Buenos Aires - No dia em que os presidentes Néstor Kirchner e Hugo Chávez voltaram a se encontrar, na Bolívia, depois da divulgação do escândalo da mala envolvendo funcionários dos dois países, o governo argentino tentou mais uma vez empurrar para a Venezuela a responsabilidade pela tentativa do empresário Guido Alejandro Wilson de entrar na Argentina com US$ 790,5 mil não-declarados.
O chefe-de-gabinete de Kirchner, Alberto Fernández, disse à imprensa que “há algo que têm que explicar os que nos pediram que embarcássemos no avião a esse senhor e os que aparentemente o conhecem” - uma referência aos três funcionários da petroleira estatal venezuelana PDVSA que viajaram no avião alugado pela estatal argentina Enarsa.
Questionado se Caracas deveria dar explicações, Fernández respondeu: “Há uma parte que precisa ser explicada e não está a nosso alcance”.
Apesar do tom de Fernández, ontem Kirchner e Chávez não trataram publicamente do tema no encontro na Bolívia.

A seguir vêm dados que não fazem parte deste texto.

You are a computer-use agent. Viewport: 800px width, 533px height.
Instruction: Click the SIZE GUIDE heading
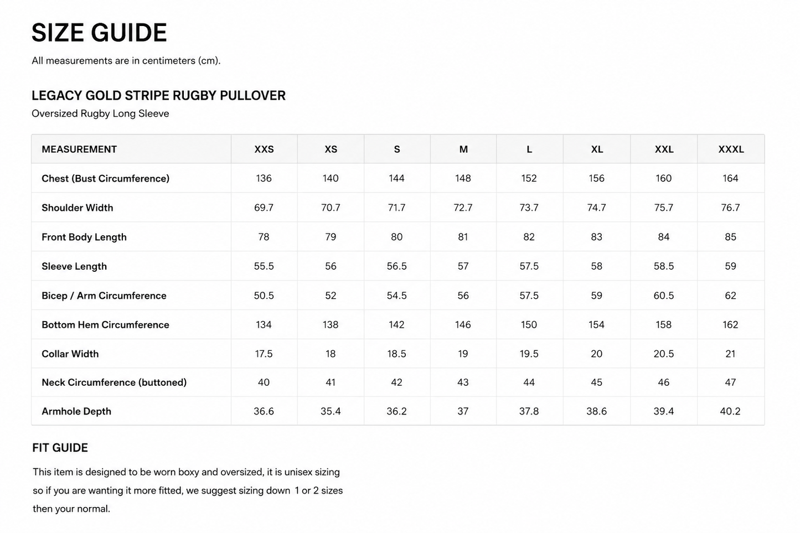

A oposição pede a demissão de De Vido, a quem respondia Claudio Uberti, que foi responsabilizado por ter permitido que Wilson viajasse no avião e, por isso, foi demitido ontem do seu cargo.
Na Venezuela, o chavista Roberto Hernández, vice-presidente da Assembléia Nacional, sugeriu a demissão dos executivos da PDVSA.
Bolívia e a Petrobras
Ontem governos da Bolívia, Argentina e Venezuela assinaram acordos energéticos e anunciaram investimentos de US$ 1 bilhão, em reunião entre os presidentes Morales, Kirchner e Chávez, na Bolívia.
Kirchner garantiu a Morales que se “a Petrobras e a (espanhola) Repsol não fizerem novos investimentos para desenvolver a extração de gás na Bolívia”, que a Argentina os fará. Mas disse que isso não era uma ameaça.